The Justice Department said in court documents that the woman, Mariia Butina, worked to establish “back channel” lines of communication with American politicians. “These lines could be used by the Russian Federation to penetrate the U.S. national decision-making apparatus to advance the agenda of the Russian Federation.”
Ms. Butina, whose first name is more commonly spelled Maria, twice tried to set up a meetings between Mr. Trump and Mr. Putin in 2016. The charges announced Monday do not name Mr. Trump but they make clear that Ms. Butina’s overtures were part of a Russian intelligence operation.
The affidavit that goes along with this arrest is astonishing.
I understand the argument that the 12 Russian GRU agents indicted on Friday will never see the inside of a US courtroom, but Maria Butina is under federal arrest right now and she was arranging meetings to influence politicians in our nation's capital.
Again, this is Mueller laying out Americans working with Russian agents with then intent of influencing US politics. It's a bad, bad look for US Person 1 and US Person 2 here, and I'm willing to bet cash money that one or both of these American citizens were part of the Trump campaign at the time. there's also no doubt that the Russian Official is Butina's boss, our old friend and Russian gun aficionado Alexander Torshin.
Oh, and speaking of working for the Russians:
Hi, NRA. Howsit going over there? You guys doing OK? Cause US Person 1 sounds like they might be former NRA President and Moonie Times opinion page editor David Keene, or possibly even the most recent NRA president, Wayne LaPierre.

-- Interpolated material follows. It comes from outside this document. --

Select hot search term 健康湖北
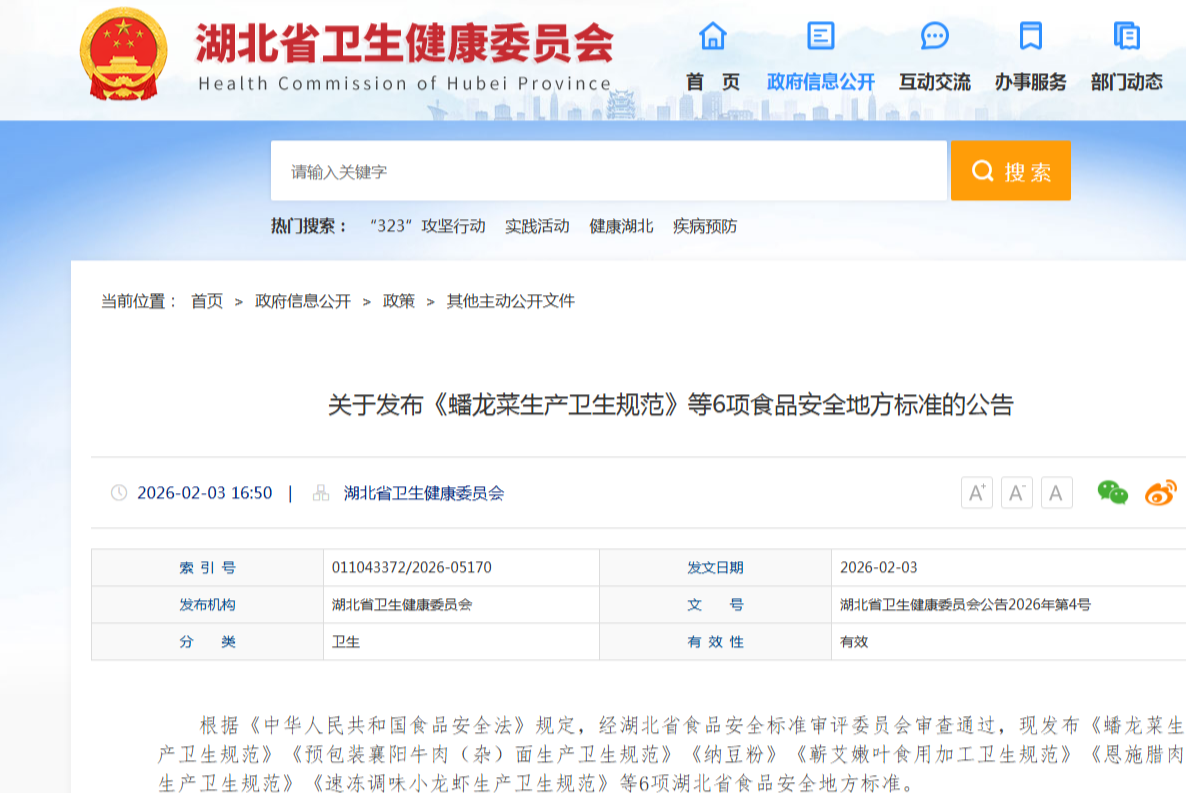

The Washington Post believes Person 1 is GOP consultant Paul Erickson, who was the fixer for the proposed meeting between Donald Trump, Butina, and Torshin at the 2016 NRA Convention in Louisville, while Casey Michel at Think Progress believes Person 2 is George O'Neill Jr., a Rockerfeller heir who has been big in GOP circles and threw quite a dinner that included Butina, Torshin, and Erickson.
I wouldn't hold your breath for the sanity part, as Trump as the GOP are in too deep, but we still ostensibly have an election in November that could go a long way in restoring sanity to our country. But as Charlie Pierce notes, that may be far too late. Republican senators could stop Trump now if they wanted.
The fact is that there is only one constitutional method by which this renegade presidency* can be stifled before the November midterm elections—and it needs to be reined in as quickly as possible. The only available option is to have two or three Republican senators announce that, hereafter, they will caucus and vote with the Democratic minority between now and November.
It is clear that nobody can control the president*. Impeachment has to begin in the House of Representatives, and, at the moment, the House is a barn full of maniacs and its speaker is an invertebrate life-form who can’t keep woodchucks from eating his car. The Democratic caucuses on Capitol Hill are very limited, institutionally, in what they can do. The people in general have to wait until this fall to make their feelings known, and that through a compromised system of national elections.
They will do nothing, of course. They are compromised just as much as Trump is, and they know it.
We are being sold out in real time, guys. Putin made it clear what Trump's marching orders are. We'll only find out when it's far past time we could have done anything about it.